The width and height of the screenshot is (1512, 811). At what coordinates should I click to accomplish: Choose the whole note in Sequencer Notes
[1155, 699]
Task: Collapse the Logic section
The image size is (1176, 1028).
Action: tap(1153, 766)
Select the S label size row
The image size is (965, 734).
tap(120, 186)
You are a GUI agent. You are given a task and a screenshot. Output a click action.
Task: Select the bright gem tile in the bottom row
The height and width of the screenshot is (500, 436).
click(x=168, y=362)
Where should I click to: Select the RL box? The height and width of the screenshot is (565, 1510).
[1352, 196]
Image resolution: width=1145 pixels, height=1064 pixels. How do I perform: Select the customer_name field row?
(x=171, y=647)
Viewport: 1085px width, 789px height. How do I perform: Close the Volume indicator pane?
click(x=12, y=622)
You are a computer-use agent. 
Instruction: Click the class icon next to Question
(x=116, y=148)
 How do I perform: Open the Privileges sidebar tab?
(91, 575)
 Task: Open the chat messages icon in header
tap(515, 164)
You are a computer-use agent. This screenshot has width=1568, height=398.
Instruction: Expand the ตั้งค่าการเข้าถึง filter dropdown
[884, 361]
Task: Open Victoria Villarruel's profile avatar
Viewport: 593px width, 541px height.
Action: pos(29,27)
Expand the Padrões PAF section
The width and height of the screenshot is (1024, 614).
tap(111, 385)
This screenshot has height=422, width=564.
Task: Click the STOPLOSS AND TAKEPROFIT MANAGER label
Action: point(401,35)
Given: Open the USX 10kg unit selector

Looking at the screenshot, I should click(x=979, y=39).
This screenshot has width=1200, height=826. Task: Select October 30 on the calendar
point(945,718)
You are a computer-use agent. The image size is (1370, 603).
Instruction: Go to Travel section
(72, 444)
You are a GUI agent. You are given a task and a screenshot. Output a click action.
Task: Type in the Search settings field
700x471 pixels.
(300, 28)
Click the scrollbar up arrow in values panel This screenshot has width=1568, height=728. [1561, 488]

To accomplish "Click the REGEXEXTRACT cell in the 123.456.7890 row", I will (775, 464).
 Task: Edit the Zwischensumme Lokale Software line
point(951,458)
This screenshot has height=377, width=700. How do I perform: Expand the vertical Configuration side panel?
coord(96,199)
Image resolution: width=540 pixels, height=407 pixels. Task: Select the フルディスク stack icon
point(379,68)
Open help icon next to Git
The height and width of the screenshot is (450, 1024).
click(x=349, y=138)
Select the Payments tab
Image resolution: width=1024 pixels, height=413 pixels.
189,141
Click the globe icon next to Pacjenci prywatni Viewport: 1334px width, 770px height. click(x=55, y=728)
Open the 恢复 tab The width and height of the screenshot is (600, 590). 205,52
================================
**TASK TO CARRY OUT**
Write out every record verbatim.

**TASK SOLUTION**
The width and height of the screenshot is (1512, 811). At what coordinates should I click to accomplish: Choose the whole note in Sequencer Notes
[1155, 699]
Task: Collapse the Logic section
The image size is (1176, 1028).
Action: tap(1153, 766)
Select the S label size row
The image size is (965, 734).
tap(120, 186)
You are a GUI agent. You are given a task and a screenshot. Output a click action.
Task: Select the bright gem tile in the bottom row
The height and width of the screenshot is (500, 436).
click(x=168, y=362)
Where should I click to: Select the RL box? The height and width of the screenshot is (565, 1510).
[1352, 196]
Image resolution: width=1145 pixels, height=1064 pixels. How do I perform: Select the customer_name field row?
(x=171, y=647)
Viewport: 1085px width, 789px height. How do I perform: Close the Volume indicator pane?
click(x=12, y=622)
You are a computer-use agent. 
Instruction: Click the class icon next to Question
(x=116, y=148)
 How do I perform: Open the Privileges sidebar tab?
(91, 575)
 Task: Open the chat messages icon in header
tap(515, 164)
You are a computer-use agent. This screenshot has width=1568, height=398.
Instruction: Expand the ตั้งค่าการเข้าถึง filter dropdown
[884, 361]
Task: Open Victoria Villarruel's profile avatar
Viewport: 593px width, 541px height.
Action: pos(29,27)
Expand the Padrões PAF section
The width and height of the screenshot is (1024, 614).
tap(111, 385)
This screenshot has height=422, width=564.
Task: Click the STOPLOSS AND TAKEPROFIT MANAGER label
Action: point(401,35)
Given: Open the USX 10kg unit selector

Looking at the screenshot, I should click(x=979, y=39).
This screenshot has width=1200, height=826. Task: Select October 30 on the calendar
point(945,718)
You are a computer-use agent. The image size is (1370, 603).
Instruction: Go to Travel section
(72, 444)
You are a GUI agent. You are given a task and a screenshot. Output a click action.
Task: Type in the Search settings field
700x471 pixels.
(300, 28)
Click the scrollbar up arrow in values panel This screenshot has width=1568, height=728. [1561, 488]

To accomplish "Click the REGEXEXTRACT cell in the 123.456.7890 row", I will (775, 464).
 Task: Edit the Zwischensumme Lokale Software line
point(951,458)
This screenshot has height=377, width=700. How do I perform: Expand the vertical Configuration side panel?
coord(96,199)
Image resolution: width=540 pixels, height=407 pixels. Task: Select the フルディスク stack icon
point(379,68)
Open help icon next to Git
The height and width of the screenshot is (450, 1024).
click(x=349, y=138)
Select the Payments tab
Image resolution: width=1024 pixels, height=413 pixels.
189,141
Click the globe icon next to Pacjenci prywatni Viewport: 1334px width, 770px height. click(x=55, y=728)
Open the 恢复 tab The width and height of the screenshot is (600, 590). 205,52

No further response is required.